Le vin nature reste une affaire de philosophie et de passion

Gérer une exploitation, c'est également aller au-devant de nombreux défis financiers. Cette année, Terre&Nature a décidé d'aborder une série de questions en lien avec cette thématique.
David Genillard 
© Marcel G.

À l’heure où authenticité et retour aux valeurs d’antan ont le vent en poupe, le vin nature a tout pour séduire. La réalité du marché est pourtant tout autre. Après avoir connu un bel essor ces dernières années, ces crus élaborés sans additifs (et notamment sans sulfites) ont à nouveau perdu en popularité.

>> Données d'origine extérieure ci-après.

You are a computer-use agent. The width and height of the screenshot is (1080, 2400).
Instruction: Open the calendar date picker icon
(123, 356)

Yvan Parmelin, du Domaine de la Croix à Bursins (VD) et membre de l’Association suisse Vin nature (ASVN), témoigne: «Il y a eu un grand attrait durant le Covid. Les gens avaient un peu plus de moyens. Les sommeliers ont aussi poussé pour le mettre en avant, mais c’est moins le cas aujourd’hui.»

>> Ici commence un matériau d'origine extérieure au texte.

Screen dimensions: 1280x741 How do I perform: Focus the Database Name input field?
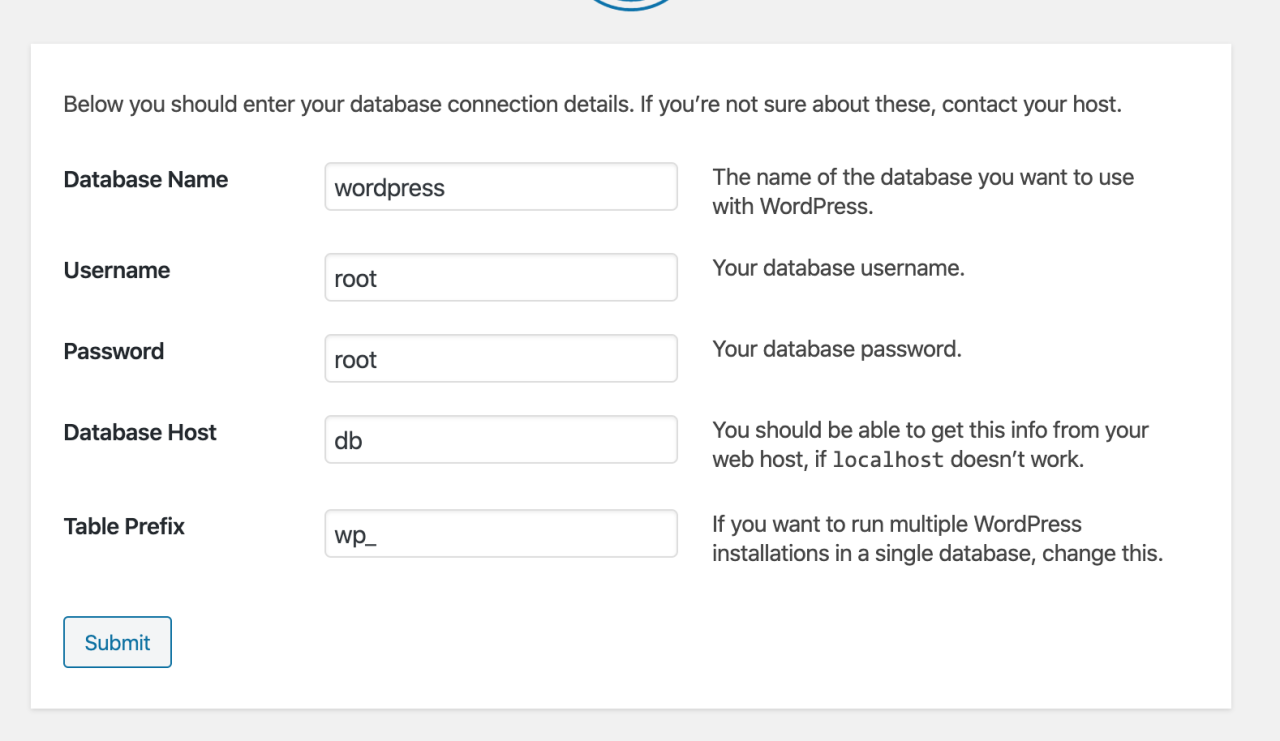[501, 187]
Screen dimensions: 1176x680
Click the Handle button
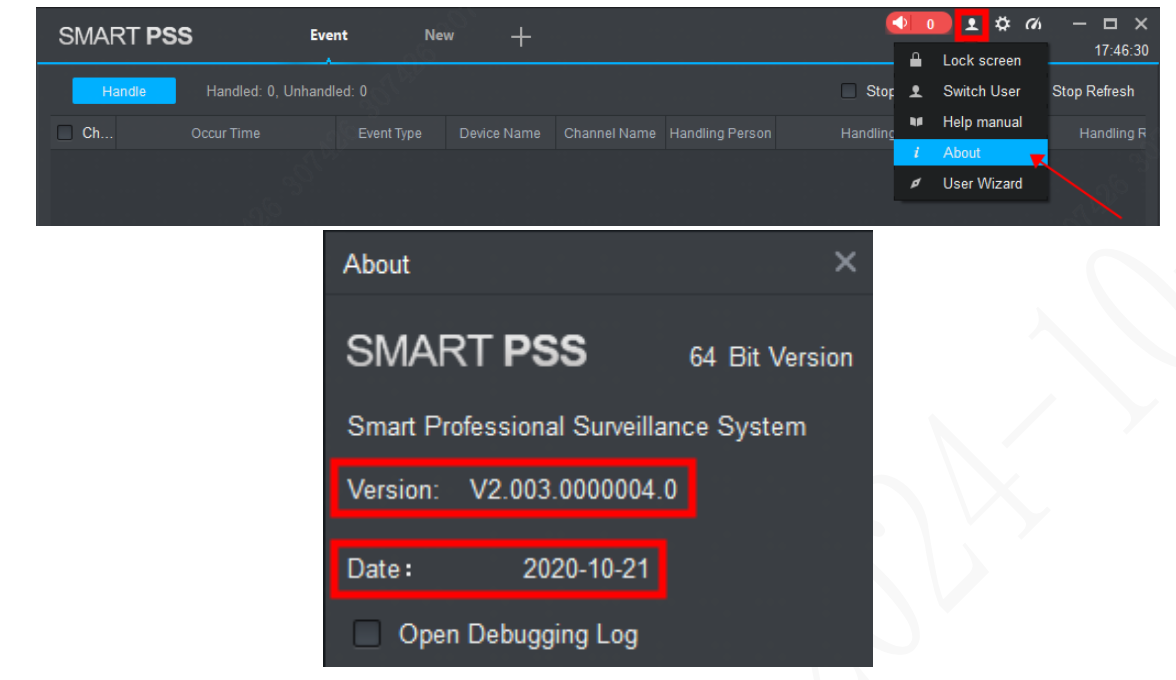coord(123,90)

Travail en plus, volume en moins

Selon un sujet réalisé par la RTS en 2022, il faut en effet débourser en moyenne 20% de plus par rapport à une bouteille conventionnelle. C’est notamment le cas au Cru de l’Hôpital à Môtier (FR), dans le Vully. Chez Christian Vessaz, le pinot gris conventionnel (réalisé avec du raisin cultivé en biodynamie) coûte 24 francs.